### Página:
O livro “O
Príncipe da Privataria”, de Palmério Dória, tem a qualidade de ser
memória. Dez anos passados do final dos governos de Fernando
Henrique Cardoso, um processo do chamado Mensalão que tomou oito
anos de generosos espaços da mídia tradicional e uma viuvez
inconsolável da elite brasileira – excluída do principal poder
institucional, o Executivo, por falta de votos populares –, jogaram
para debaixo do tapete a memória do que foi o processo de
privatização brasileira e a violenta concentração de riqueza
nacional que disso resultou.
Foi quase como se a mídia tradicional brasileira e a elite
“moderna” que ingressou no capitalismo financeiro internacional na
era Collor-Fernando Henrique Cardoso tivessem tirado as palavras da
boca do próprio FHC. “Esqueçam o que eu escrevi”, teriam dito
jornais e emissoras brasileiras, se perguntadas por que subtraíram
de si próprios o mérito de ter, pelo menos, jogado luzes sobre a
pesada articulação do governo tucano para dar mais quatro anos de
mandato a Fernando Henrique, e sobre os interesses que se
acumulavam por trás de um processo de privatização que, no mínimo,
e para não dizer outra coisa, foi viciado.

### Objetivo da tarefa:
Segundo a página, por quantos anos o processo do chamado Mensalão ocupou espaços da mídia tradicional?

### Lista de dados:
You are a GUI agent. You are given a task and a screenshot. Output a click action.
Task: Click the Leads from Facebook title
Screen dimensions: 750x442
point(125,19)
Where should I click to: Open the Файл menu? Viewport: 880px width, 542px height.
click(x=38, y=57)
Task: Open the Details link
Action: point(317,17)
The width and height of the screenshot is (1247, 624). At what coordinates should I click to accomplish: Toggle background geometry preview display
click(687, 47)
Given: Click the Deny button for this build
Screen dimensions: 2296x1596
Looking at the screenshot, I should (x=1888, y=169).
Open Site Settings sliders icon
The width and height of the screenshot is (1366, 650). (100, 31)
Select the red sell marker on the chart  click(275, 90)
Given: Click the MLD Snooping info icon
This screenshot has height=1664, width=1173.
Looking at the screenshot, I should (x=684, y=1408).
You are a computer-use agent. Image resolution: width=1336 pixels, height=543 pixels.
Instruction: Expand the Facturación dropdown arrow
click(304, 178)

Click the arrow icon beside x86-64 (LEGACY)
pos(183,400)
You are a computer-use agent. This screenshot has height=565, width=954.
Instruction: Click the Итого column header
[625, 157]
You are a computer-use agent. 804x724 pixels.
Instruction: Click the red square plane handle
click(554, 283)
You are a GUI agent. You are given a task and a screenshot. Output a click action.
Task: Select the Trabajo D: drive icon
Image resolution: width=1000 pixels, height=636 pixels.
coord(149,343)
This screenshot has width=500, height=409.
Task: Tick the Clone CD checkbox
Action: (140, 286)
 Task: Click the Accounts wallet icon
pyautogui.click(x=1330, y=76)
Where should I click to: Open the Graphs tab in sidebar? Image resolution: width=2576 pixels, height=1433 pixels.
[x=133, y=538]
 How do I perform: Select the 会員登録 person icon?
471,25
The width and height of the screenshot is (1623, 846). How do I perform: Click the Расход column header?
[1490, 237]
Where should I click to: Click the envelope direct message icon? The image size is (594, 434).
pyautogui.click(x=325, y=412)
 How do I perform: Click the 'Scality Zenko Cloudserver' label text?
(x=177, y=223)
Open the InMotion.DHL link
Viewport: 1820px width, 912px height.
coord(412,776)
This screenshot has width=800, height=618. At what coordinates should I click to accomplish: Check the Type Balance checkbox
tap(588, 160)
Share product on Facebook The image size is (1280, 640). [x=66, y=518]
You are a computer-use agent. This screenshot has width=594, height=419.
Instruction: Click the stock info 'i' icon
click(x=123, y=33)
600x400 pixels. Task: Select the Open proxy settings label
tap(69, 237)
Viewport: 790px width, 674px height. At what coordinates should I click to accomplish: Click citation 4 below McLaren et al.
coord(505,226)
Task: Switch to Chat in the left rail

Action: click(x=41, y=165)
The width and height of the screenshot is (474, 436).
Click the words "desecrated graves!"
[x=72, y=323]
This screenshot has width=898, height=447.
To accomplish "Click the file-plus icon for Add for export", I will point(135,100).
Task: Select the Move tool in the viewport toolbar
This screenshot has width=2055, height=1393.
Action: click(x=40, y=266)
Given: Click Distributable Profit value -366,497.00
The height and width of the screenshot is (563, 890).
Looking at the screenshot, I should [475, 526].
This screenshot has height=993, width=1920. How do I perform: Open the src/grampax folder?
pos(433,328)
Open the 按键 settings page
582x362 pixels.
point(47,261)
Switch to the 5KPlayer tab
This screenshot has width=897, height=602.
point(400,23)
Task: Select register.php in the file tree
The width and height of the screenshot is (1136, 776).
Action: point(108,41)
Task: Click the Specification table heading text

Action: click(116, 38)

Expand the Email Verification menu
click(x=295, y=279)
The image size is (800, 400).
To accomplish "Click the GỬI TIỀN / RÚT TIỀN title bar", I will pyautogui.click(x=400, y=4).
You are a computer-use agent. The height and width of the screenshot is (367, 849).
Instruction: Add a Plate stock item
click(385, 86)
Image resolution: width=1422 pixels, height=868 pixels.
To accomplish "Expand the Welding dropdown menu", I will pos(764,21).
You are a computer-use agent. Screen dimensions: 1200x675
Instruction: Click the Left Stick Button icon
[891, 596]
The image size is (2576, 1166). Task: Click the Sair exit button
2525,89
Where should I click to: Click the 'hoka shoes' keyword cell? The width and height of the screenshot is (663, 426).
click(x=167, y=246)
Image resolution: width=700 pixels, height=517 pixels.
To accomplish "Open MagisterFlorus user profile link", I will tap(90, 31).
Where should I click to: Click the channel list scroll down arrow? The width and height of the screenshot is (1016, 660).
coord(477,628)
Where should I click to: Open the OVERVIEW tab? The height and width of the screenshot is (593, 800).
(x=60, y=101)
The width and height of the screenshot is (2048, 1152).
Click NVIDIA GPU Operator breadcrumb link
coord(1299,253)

### Solução do exercício:
Por oito anos.